Series of crystalline beryllium phosphates including new templates generated by in situ N-methylation transformation

Abstract

Four new organically templated beryllium phosphates, [Hmampy][Be(HPO₄)₂] (1), [dmdabco][Be₃(HPO₄)₄]·(H₂O)_1.5 (2), [tmpip][Be(HPO₄)(H₂PO₄)]₂ (3) and [tmpip][Be₂(HPO₄)₂(H₂PO₄)]₂ (4), where Hmampy = monoprotonated N-methyl-3-(aminomethyl) pyridinium), dmdabco = N,N′-dimethyl-1,4- diazabicyclo[2,2,2]octane and tmpip = N,N,N′,N′-tetramethyl-piperazinium, were hydrothermally synthesized involving in situ generation of structure-directing agents.

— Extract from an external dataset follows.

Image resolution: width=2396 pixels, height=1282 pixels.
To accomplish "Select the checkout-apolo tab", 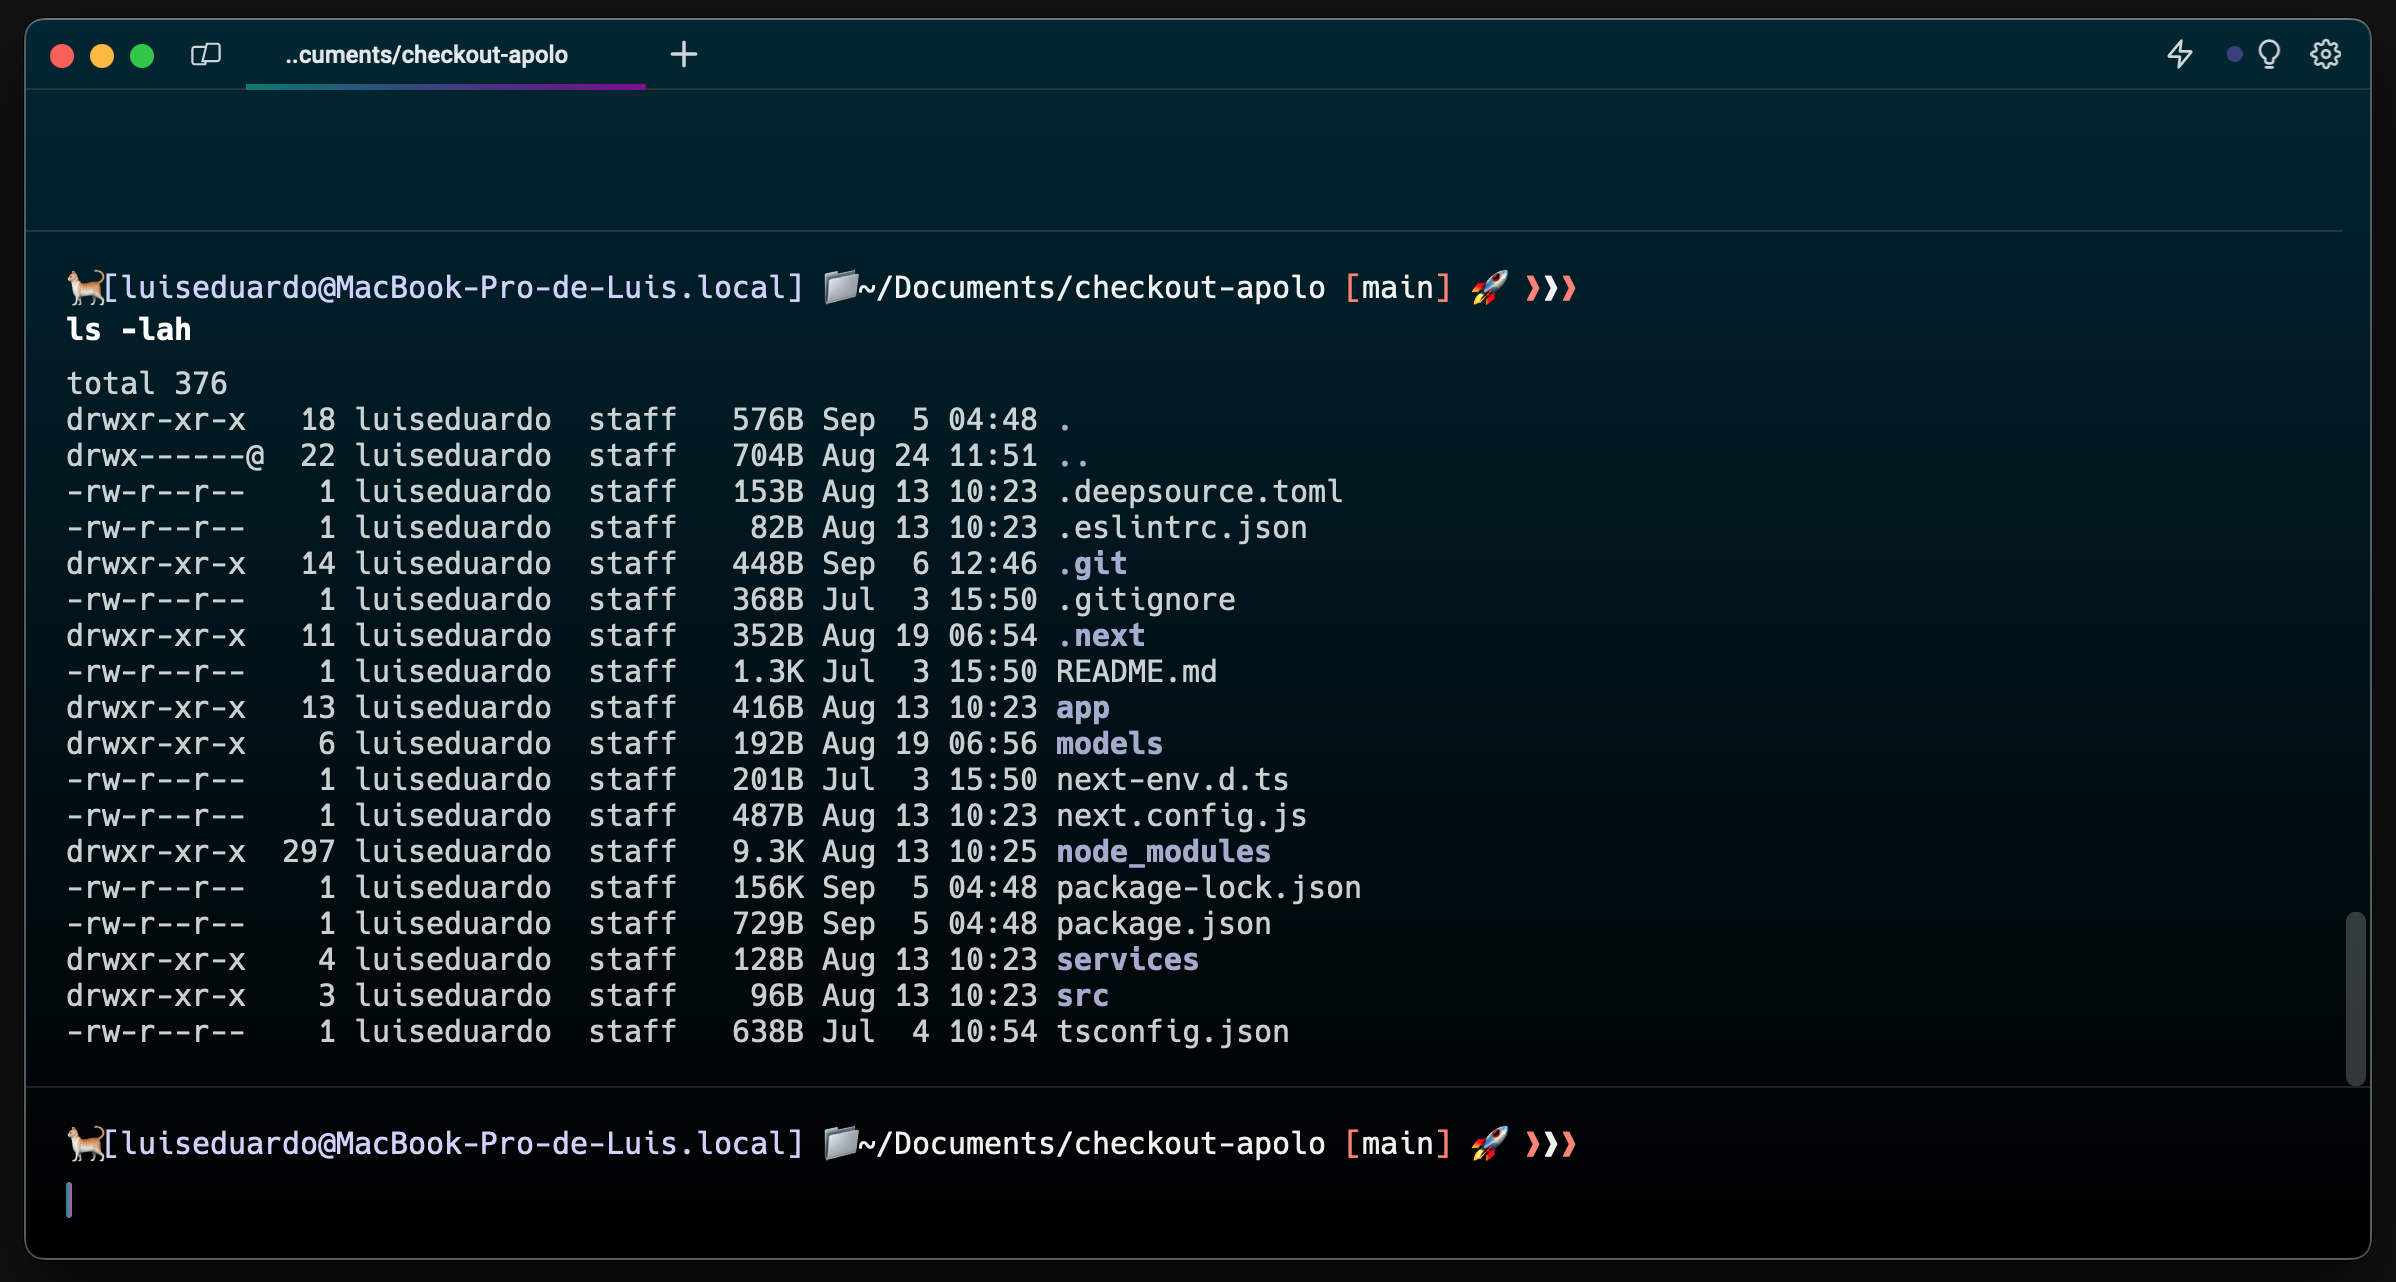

The Hmampy²⁺, dmdabco²⁺ and tmpip²⁺ templates were in situ generated by methylation of organic cyclic amines: 3-(aminomethyl)pyridine (ampy) in 1, 1,4-diazabicyclo[2,2,2]octane (dabco) in 2, 1,4-dimethyl-piperazine (dmpip) in 3 and piperazine (pip) in 4. This methylation is different from the conventional Eschweiler–Clarke reaction in which an excess of formic acid and formaldehyde is required. Compound 1 contains infinite inorganic chains which are linked by the organic templates in helical hydrogen-bondings, and 2 and 3 possess different layers with eight- and twelve-membered apertures, respectively. Compound 4 has a three-dimensional interrupted open-framework which is constructed from two-dimensional sheets pillared by phosphate nodes, forming intersecting 8-, 10- and 12-ring channels.